O preconceito atinge a todos, inclusive você.


Sem discutir o certo e errado diretamente vamos falar aqui um pouco sobre quanto o preconceito está incluso no nosso meio de forma a perverter quase todo o discurso inclusivo. Alguns grupos que levantam e mantém estatísticas sobre mortes no país revelam que a média dos últimos cinco anos está em torno de 400 mortes ao ano no grupo LGBT, mortes essas oriundas em sua maioria por homicídios. Uma pequena parcela é de suicídios, mas pode-se entender que é derivado da cultura ao preconceito de qualquer forma. Isso entrega mais de uma morte por dia. Lemos pessoas descreverem: "Ah! Mas morrem mais pessoas no geral!", "A fome mata mais!", "Mimimi"; isso sugere falta de empatia, mas não é ponto nesse momento, o que vamos falar é sobre o preconceito e a morte.


O preconceito está ligado a ignorância, a falta de contato, instrução e conhecimento sobre o tema que se tem medo. Chamamos de medo porque é o sentimento que evoca o estranhamento daquilo que não se conhece e, logo, o julgamento errado, maldoso, perverso e passível de aniquilação. Uma barata seria um bom exemplo universal. Esse sentimento (uma emoção, é quase irracional) é comum ao ser humano e é necessário à sobrevivência da espécie, estranhar aquilo que não se conhece como forma de manter a própria integridade e a do grupo. Então, sentir o preconceito não é errado e está inerente à todos nós, humanos. O que é socialmente inadequado está em escolher e fomentar o preconceito como um ideia válida ao propósito de exclusão social.


Por mais que as próprias ideias sejam excludentes, sempre é necessário pensar em grupo quando falamos dos outros, de outras pessoas, em outros contextos e possibilidades. Assim como não gostar dos gays ou negros não deve ser automaticamente ligado com a sua exclusão do contexto social. Dá para entender exclusão social desde a sua morte, assim como está no inicio do texto, até barrar a evolução dos seus direitos, impossibilitar a sua participação e a sua produção, enfim... Deletar o diferente do grupo, não deixar ele brincar com o restante porque ele não faz parte do padrão estabelecido.


Desejar a morte de uma pessoa parece errado só pela descrição, imagina compactuar com essas ideia, fomentá-la ao grupo e colocá-la em prática, mas para muitas pessoas e grupos a ideia do "Ah! mas ele era assim..." como justificativa é quase instantânea quando se sabe a opção sexual homo do falecido. Isso também é preconceituoso. A morte por fim da vida é inerente a qualquer ser vivo, logo, a justificativa da morte por homossexualidade não deveria ser uma ideia válida para ninguém, assim como julgar outros valores da pessoa sem empatia também não se justifica: "ele não andava"; "era esquizofrênico"; "dava trabalho demais"; "fez tudo de errado na vida"... As frases ilustram o quanto as ideias preconceituosas podem ser veladas e estão inclusas no nosso contexto social de forma até que "ingênua". Julgar é mais fácil do que se colocar no lugar da outra pessoa.
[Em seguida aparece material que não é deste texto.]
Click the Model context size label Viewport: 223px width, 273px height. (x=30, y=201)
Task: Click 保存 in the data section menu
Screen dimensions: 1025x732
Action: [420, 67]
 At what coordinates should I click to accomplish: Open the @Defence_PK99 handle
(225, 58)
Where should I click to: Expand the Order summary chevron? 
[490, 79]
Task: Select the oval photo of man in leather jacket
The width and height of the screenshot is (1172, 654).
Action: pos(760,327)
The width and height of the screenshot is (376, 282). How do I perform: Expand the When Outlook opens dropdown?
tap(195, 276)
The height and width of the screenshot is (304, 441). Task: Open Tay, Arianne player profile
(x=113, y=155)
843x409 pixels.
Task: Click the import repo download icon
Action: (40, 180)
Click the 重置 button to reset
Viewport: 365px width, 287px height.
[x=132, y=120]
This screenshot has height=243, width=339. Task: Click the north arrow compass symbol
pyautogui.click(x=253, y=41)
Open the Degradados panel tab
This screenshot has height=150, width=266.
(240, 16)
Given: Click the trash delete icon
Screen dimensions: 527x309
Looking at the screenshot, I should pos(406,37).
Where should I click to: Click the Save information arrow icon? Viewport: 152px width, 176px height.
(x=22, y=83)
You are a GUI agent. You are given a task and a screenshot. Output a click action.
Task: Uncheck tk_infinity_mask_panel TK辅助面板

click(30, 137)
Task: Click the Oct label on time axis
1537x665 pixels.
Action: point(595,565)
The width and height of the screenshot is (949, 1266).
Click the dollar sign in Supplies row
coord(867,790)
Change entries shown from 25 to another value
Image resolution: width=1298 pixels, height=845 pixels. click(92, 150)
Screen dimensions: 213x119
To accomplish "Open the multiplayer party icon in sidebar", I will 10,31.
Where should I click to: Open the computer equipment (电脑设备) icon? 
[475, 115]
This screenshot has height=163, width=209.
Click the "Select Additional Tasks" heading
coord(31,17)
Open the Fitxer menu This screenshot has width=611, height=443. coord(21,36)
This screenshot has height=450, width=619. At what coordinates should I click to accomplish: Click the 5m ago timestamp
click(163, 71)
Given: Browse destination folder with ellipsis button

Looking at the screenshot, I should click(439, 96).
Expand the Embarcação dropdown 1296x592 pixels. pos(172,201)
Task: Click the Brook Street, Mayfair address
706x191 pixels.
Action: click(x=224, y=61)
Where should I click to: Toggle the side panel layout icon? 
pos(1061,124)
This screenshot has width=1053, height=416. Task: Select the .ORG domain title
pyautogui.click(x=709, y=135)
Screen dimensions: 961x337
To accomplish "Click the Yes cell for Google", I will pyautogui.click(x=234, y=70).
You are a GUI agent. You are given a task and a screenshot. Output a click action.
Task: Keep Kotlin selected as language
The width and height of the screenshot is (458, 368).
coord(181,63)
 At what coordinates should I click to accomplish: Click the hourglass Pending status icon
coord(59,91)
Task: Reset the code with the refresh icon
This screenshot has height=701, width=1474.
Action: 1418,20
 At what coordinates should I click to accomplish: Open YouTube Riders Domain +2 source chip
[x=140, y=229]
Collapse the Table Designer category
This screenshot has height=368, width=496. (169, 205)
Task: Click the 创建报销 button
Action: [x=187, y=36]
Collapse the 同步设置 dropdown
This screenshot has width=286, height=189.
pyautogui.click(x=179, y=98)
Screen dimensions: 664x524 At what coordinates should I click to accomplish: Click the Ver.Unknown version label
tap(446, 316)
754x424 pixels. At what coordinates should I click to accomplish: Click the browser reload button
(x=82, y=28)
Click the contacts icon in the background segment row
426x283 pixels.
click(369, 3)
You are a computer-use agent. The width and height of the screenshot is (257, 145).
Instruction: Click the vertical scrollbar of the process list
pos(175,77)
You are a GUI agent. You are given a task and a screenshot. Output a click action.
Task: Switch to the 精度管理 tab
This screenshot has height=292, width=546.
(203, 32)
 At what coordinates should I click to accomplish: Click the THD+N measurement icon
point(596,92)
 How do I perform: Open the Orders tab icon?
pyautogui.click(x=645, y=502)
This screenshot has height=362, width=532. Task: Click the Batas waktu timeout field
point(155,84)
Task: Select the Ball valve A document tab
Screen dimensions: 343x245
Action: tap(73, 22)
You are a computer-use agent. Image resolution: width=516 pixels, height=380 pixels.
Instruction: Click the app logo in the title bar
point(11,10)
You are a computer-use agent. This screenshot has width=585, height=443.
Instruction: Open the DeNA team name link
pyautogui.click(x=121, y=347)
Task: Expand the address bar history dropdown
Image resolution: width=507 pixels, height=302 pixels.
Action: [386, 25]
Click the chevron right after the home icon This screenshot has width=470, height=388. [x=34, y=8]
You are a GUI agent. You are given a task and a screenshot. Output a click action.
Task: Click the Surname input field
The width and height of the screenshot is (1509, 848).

Existem vários outros exemplos, mas para não prolongar muito e não tocar no tema "religião" (único local que tenho conhecimento, condena a homoafetividade), para resumir: o preconceito existe e não vai deixar de existir, o que precisa mudar é aceitação sobre a escolha das ideias preconceituosas e a sua estrutura em uma cultura que permeia entre as pessoas, grupos, gerações, e etc. Não deve ser uma opção escolher o preconceito, aceitá-lo e compactuar com as suas consequências.